Check specific waters, but Pineview is closed to the possession of tiger muskie. "All tiger muskie must be immediately released." p. 37 Muskie aren't for killing in Utah.


----------



## g555 (Dec 15, 2020)

Thanks Finnegan, I did notice the no take at at Pineview. Certainly some Muskies are for the killing in UT as illustrated on the state spearfishing record from last year: 

MUSKELLUNGE, Tiger202036 lbs., 6 oz.50"22 ⅞"
Since I am unable to find any size reference in the DWR Fishing Guidebook I am beginning to think there is no minimum take size.


----------



## Critter (Mar 20, 2010)

Look under Daily Limits on page 7 of the Rules and Regs. 

You can keep 1 Tiger Musky over 40 inches which is the daily limit.


----------



## TOgden (Sep 10, 2007)

g555 said:


> I am looking to get after some Tiger Muskie's and came across a forum discussion from 2009 and a UT fishing info article Tiger Muskellunge - Utah Fish Species where they both reference a minimum take size of 40". The 2021 DWR Fishing regulation guide has no mention of a minimum size. Can someone confirm what the current regulations regarding size are? Please site source as well. Thanks


I'm not sure where your located but a couple of places to think about are Joes Valley and Scofield. 
They put them in Scofield in August of 2017 as 7" fish, not quite four years later the DWR gillnetted a couple of 34 inchers yesterday. 
There are larger ones in Joes Valley.


----------



## g555 (Dec 15, 2020)

Critter said:


> Look under Daily Limits on page 7 of the Rules and Regs.
> 
> You can keep 1 Tiger Musky over 40 inches which is the daily limit.

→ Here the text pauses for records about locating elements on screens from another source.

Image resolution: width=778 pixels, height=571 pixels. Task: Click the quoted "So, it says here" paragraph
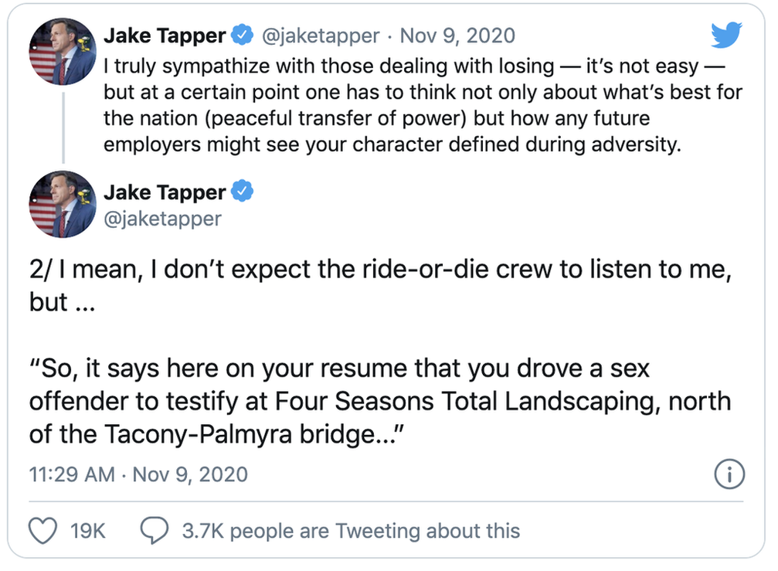point(379,401)
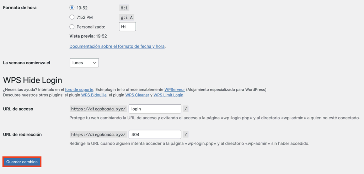Select the 7:52 PM time format radio button
This screenshot has height=174, width=364.
coord(72,17)

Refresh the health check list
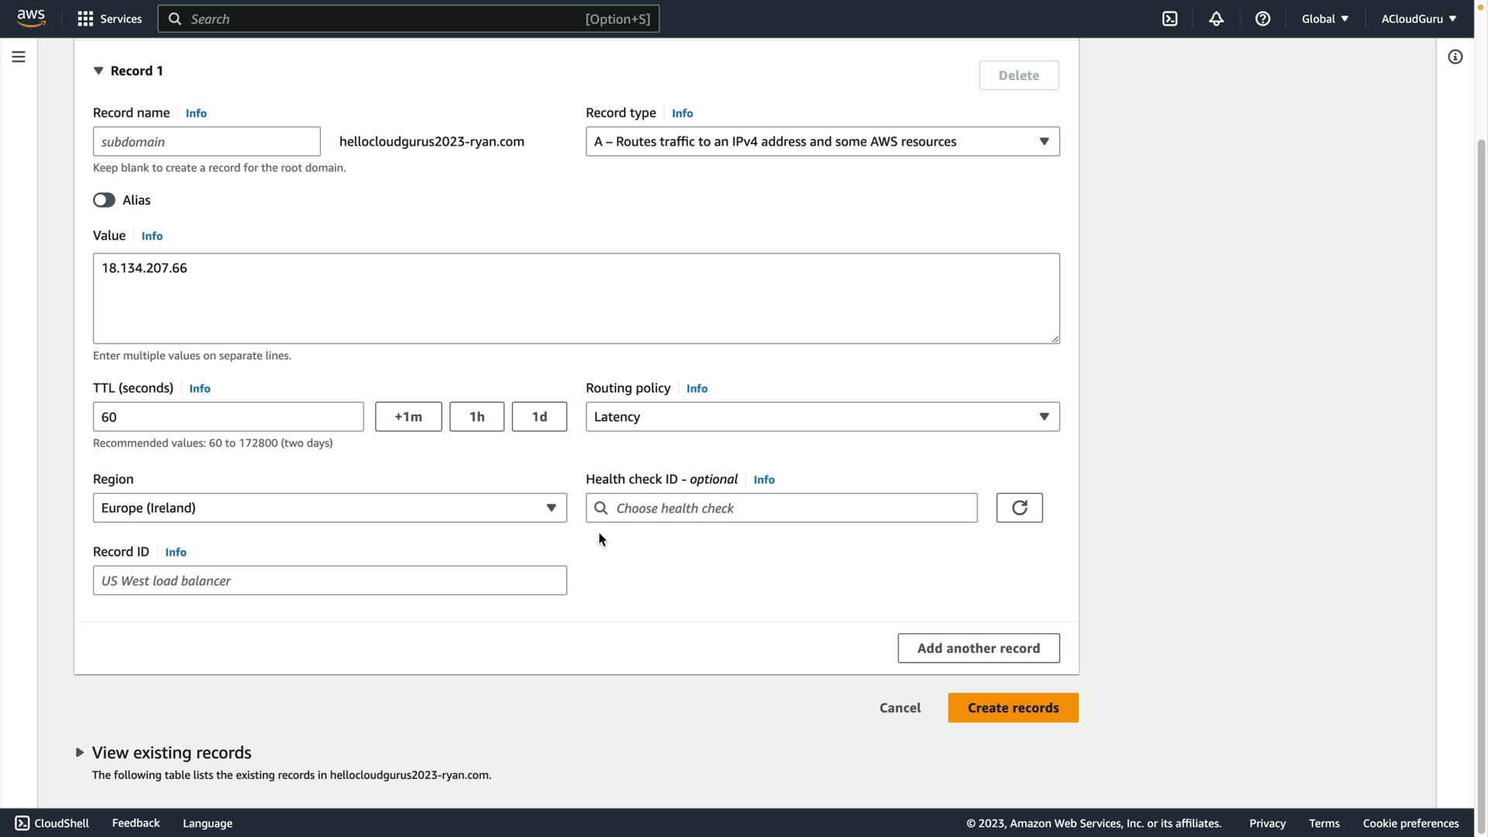1019,508
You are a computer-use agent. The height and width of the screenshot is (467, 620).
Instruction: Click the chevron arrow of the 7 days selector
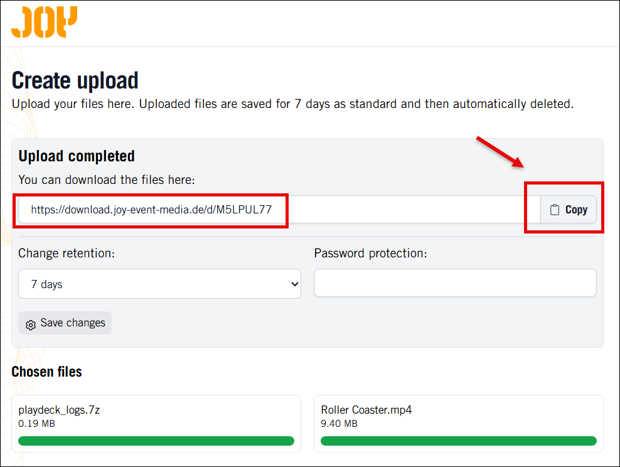[294, 284]
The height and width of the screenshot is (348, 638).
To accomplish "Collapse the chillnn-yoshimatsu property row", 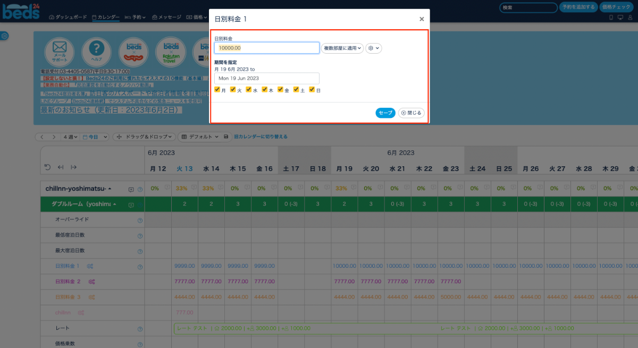I will [x=110, y=189].
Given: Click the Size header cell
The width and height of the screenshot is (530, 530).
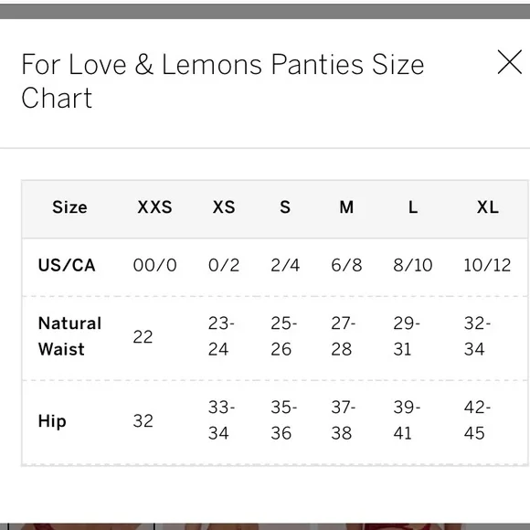Looking at the screenshot, I should click(x=69, y=207).
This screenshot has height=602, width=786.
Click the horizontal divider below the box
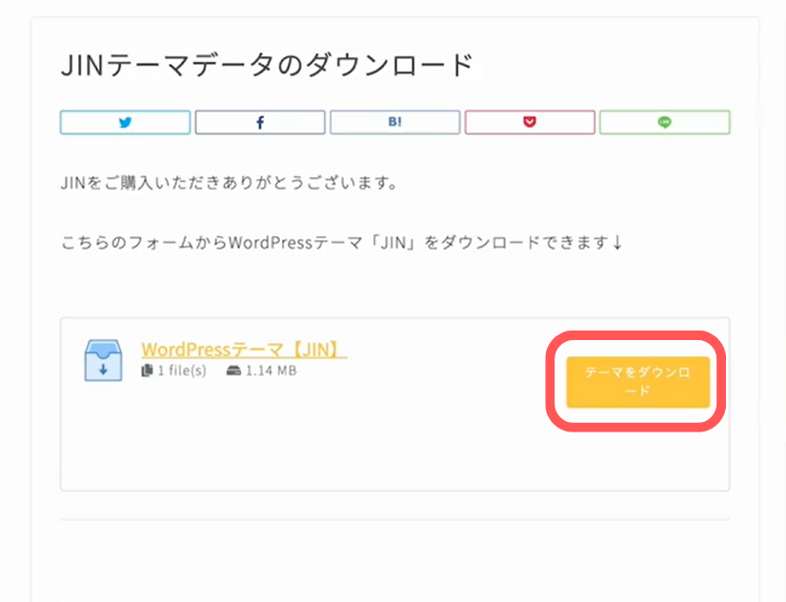click(394, 520)
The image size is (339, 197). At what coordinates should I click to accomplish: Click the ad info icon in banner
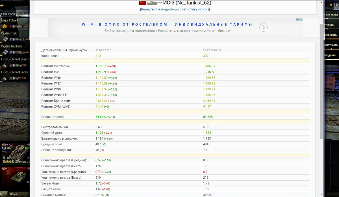[x=297, y=20]
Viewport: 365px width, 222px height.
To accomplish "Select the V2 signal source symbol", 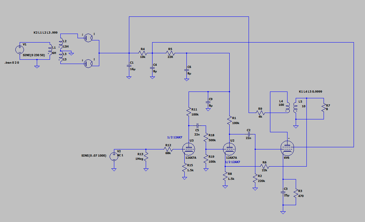I will coord(114,156).
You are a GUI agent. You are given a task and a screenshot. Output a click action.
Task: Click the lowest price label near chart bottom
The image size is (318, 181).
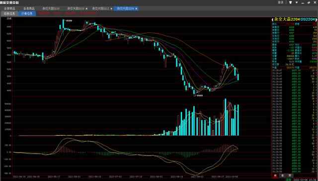click(x=200, y=95)
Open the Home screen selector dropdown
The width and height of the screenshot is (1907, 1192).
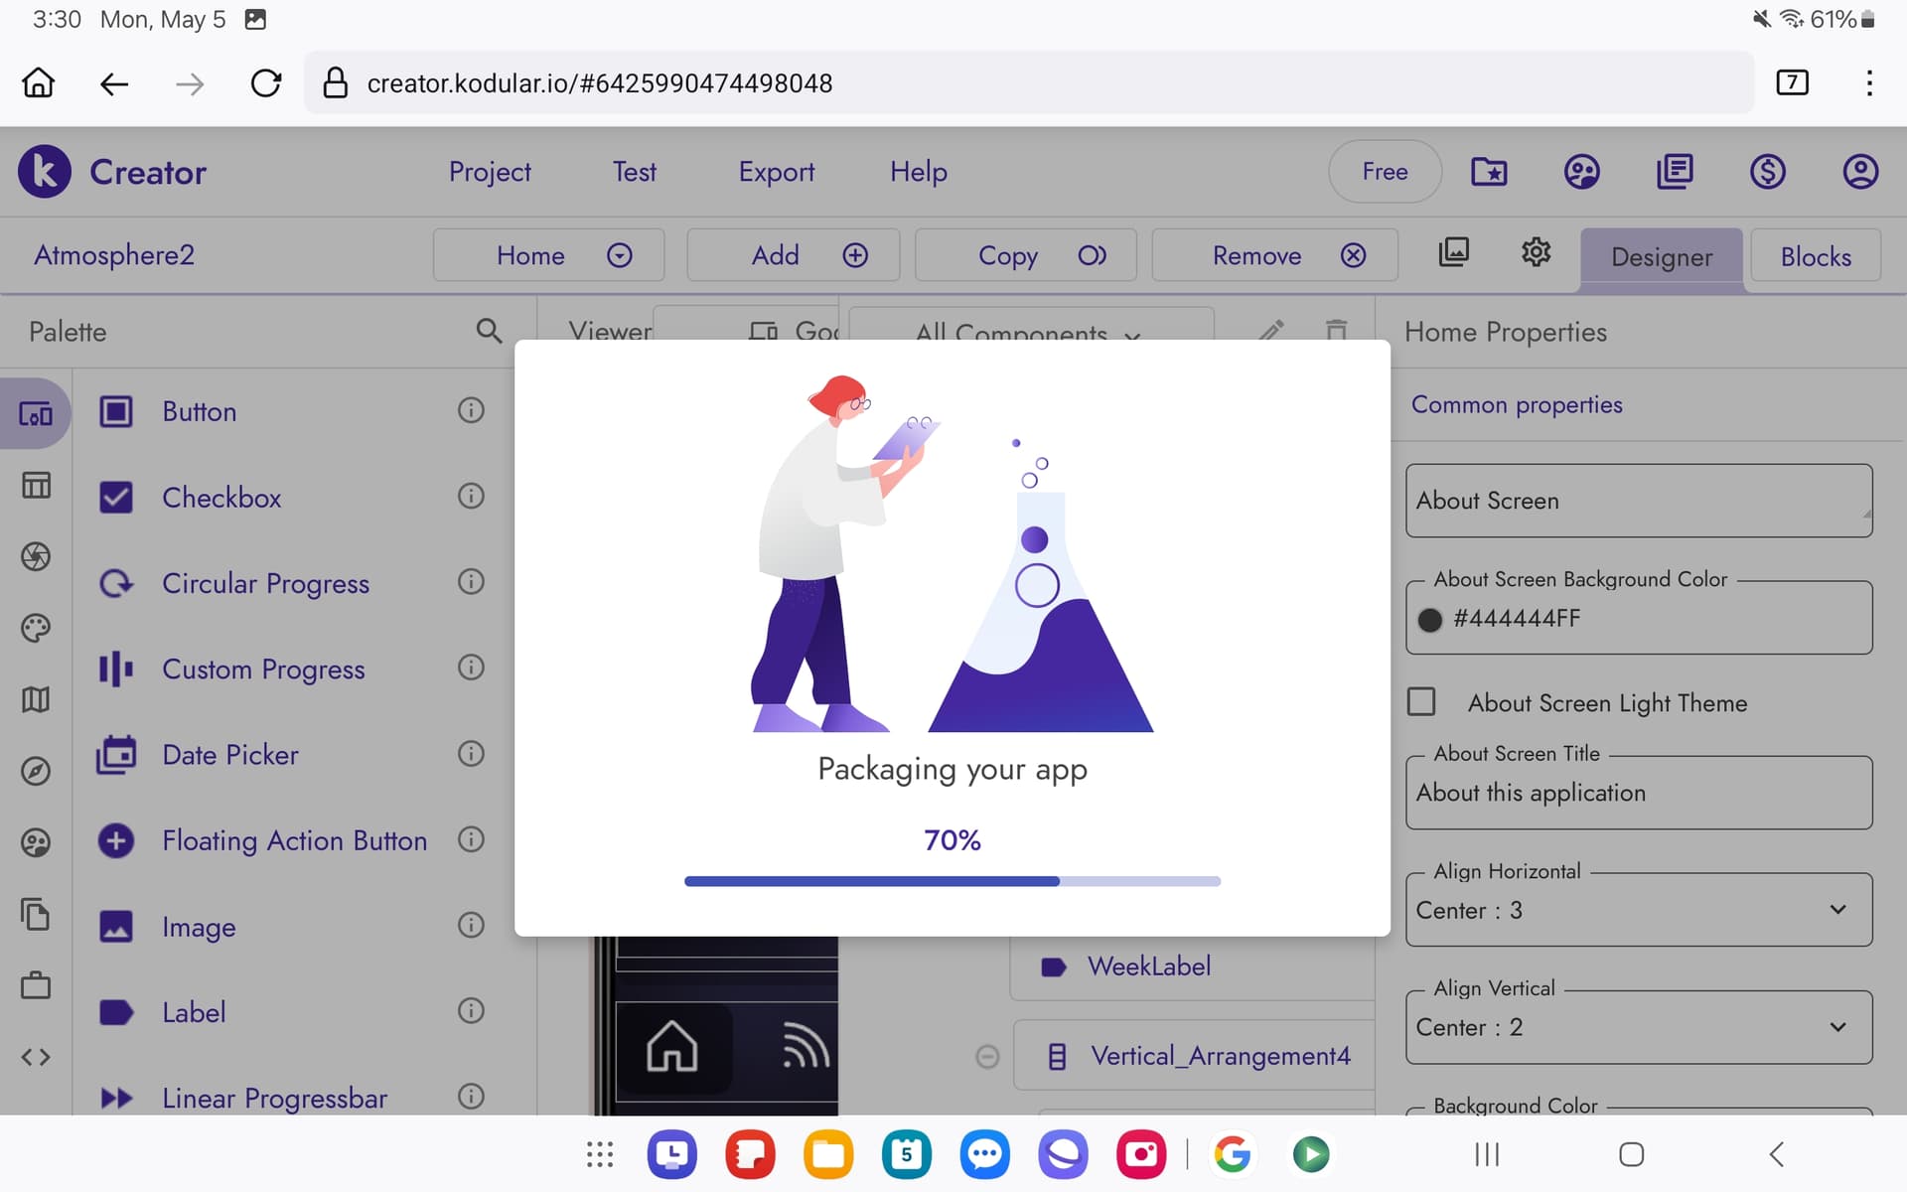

Thanks Critter! Exactly what I was looking for. Not sure how I overlooked the daily limit section.


----------



## g555 (Dec 15, 2020)

TOgden said:


> I'm not sure where your located but a couple of places to think about are Joes Valley and Scofield.
> They put them in Scofield in August of 2017 as 7" fish, not quite four years later the DWR gillnetted a couple of 34 inchers yesterday.
> There are larger ones in Joes Valley.
> 
> ...


Love Joe's Valley, Beautiful area. Might have to give it a go. Thanks


----------



## Animediniol (Sep 26, 2017)

TOgden said:


> I'm not sure where your located but a couple of places to think about are Joes Valley and Scofield.
> They put them in Scofield in August of 2017 as 7" fish, not quite four years later the DWR gillnetted a couple of 34 inchers yesterday.
> There are larger ones in Joes Valley.
> 
> View attachment 148185


Nice catch!


----------